As TV viewers have become more adept at ducking away from advertisements, product placement has become more of a standard in a traditional ad buy. But just because a coat or logo appears onscreen, it doesn’t always mean the viewer knows what it is or where to follow through if they see something they’re interested in.
A San Francisco-based startup called Utvee is trying solve that problem by marrying product placement with user tagging in TV shows.

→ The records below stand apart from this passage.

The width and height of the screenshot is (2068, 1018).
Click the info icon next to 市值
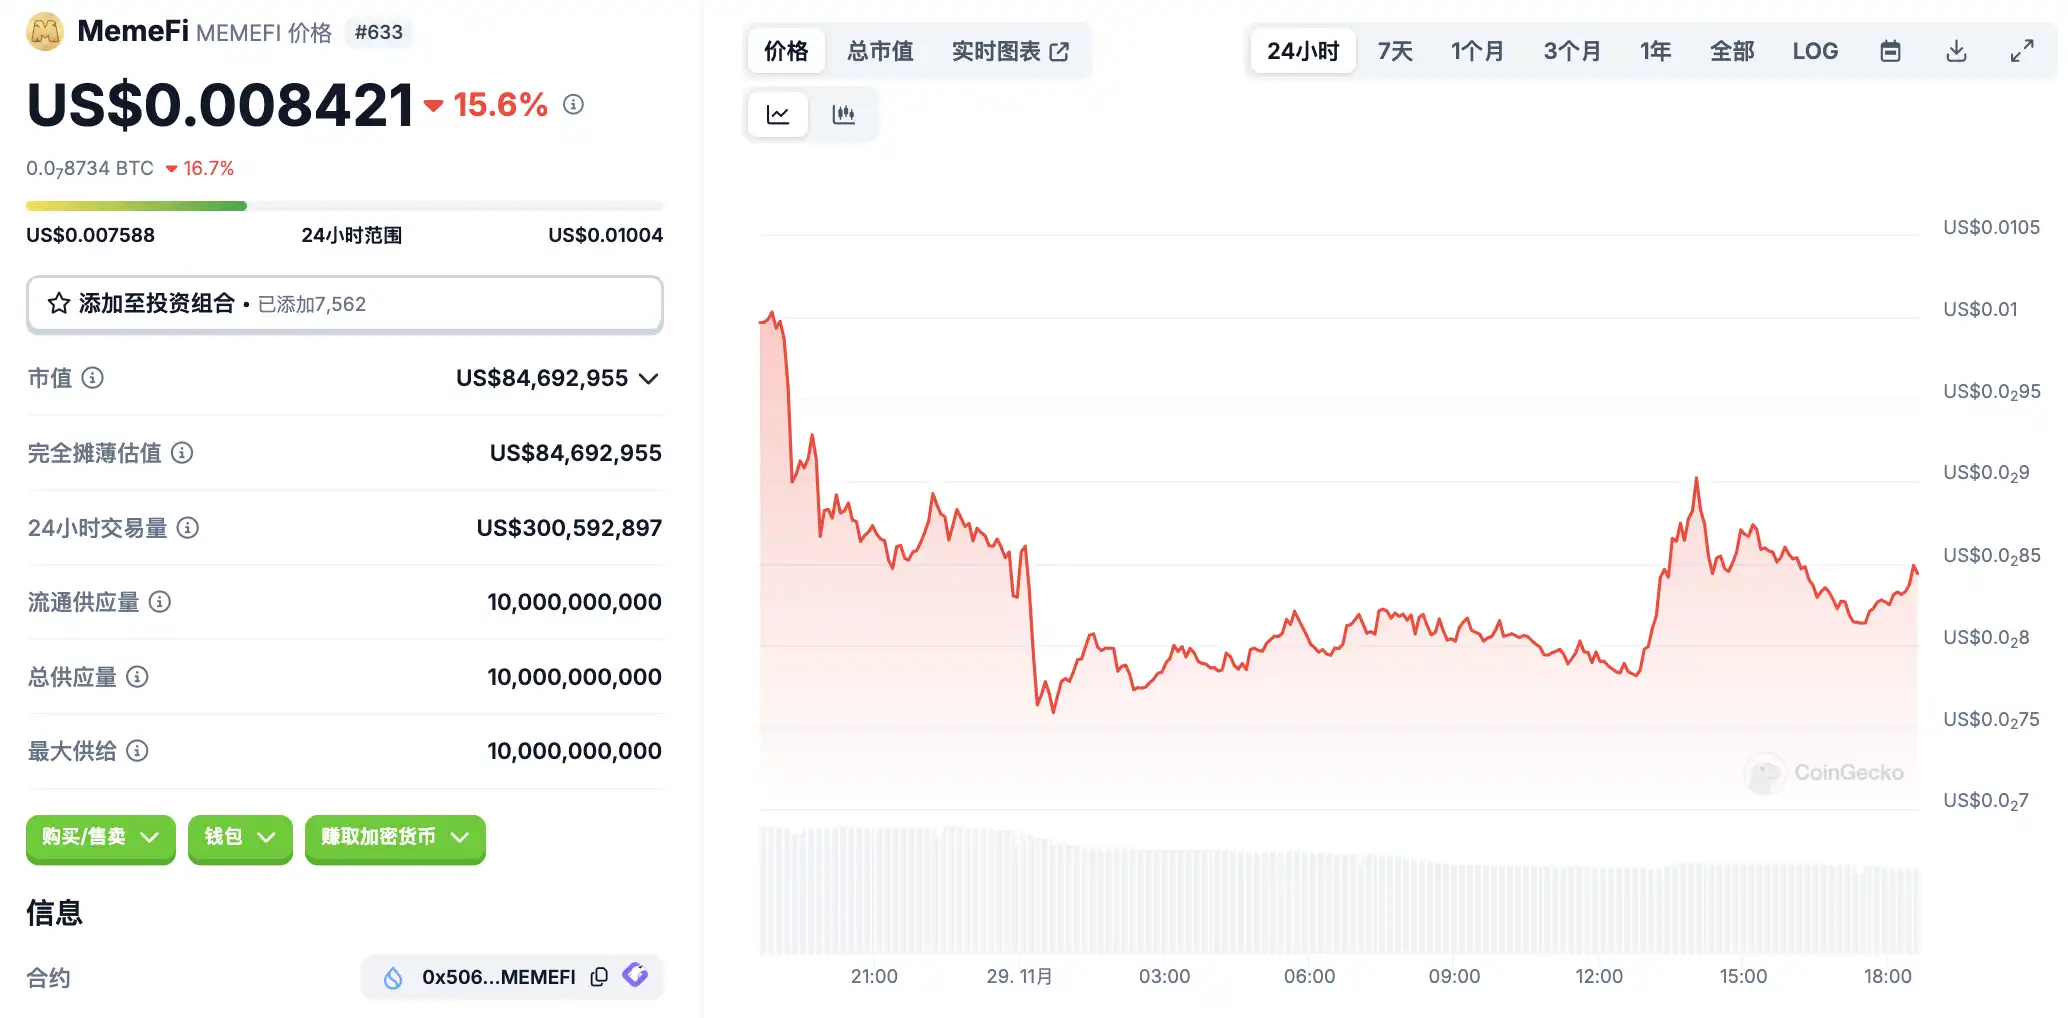click(92, 378)
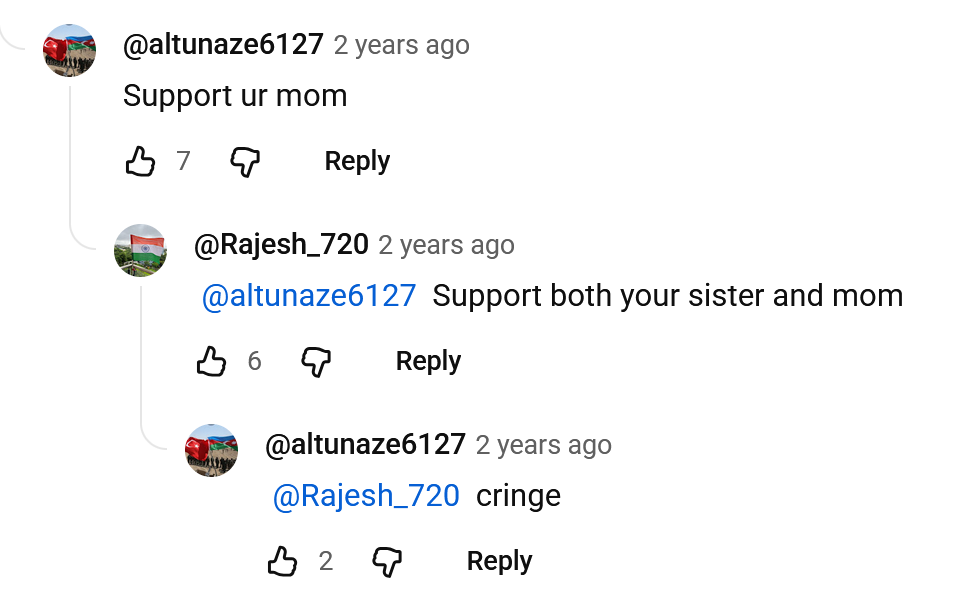Dislike the "Support ur mom" comment
This screenshot has height=610, width=958.
point(245,161)
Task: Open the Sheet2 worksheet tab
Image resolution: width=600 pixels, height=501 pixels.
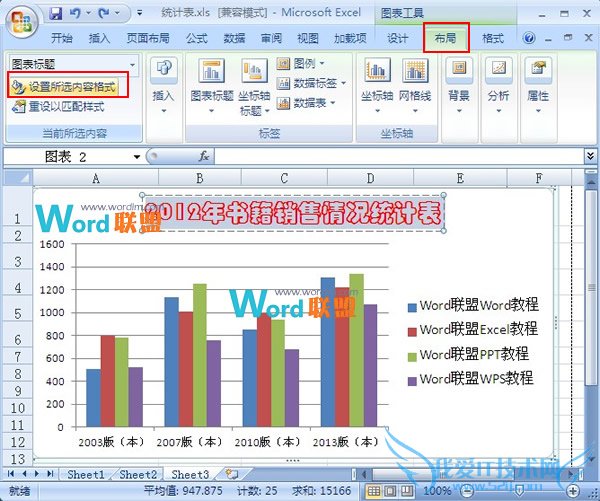Action: [137, 474]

They launched a proof of concept a few weeks ago at ShopGossipGirl.com that highlights what the TV show’s stars are wearing when they’re on-screen. Utvee has hired taggers to identify the clothing and attach links to online stores, although founder Arnon Kohavi says in the future Utvee may split affiliate fees with users who step up and tag clothes and accessories correctly. (Utvee earns a cut of revenue every time a viewer buys a product through finding it on the site.)
ShopGossipGirl.com shows clips from different episodes paired with photos of the product and links leading to the store. An ideal scenario for Utvee would be if a destination like Hulu or Gossip Girl’s network CW paired a full episode with product links.
It’s also an interesting revenue alternative to pre- and mid-roll ads. TV networks are grappling with how to make money from streaming their shows online for free. (Hulu may experiment with subscription models at the request of its co-parent News Corp., said Chase Carey, a News Corp. deputy chairman in October.)
Utvee has two employees and is self-funded.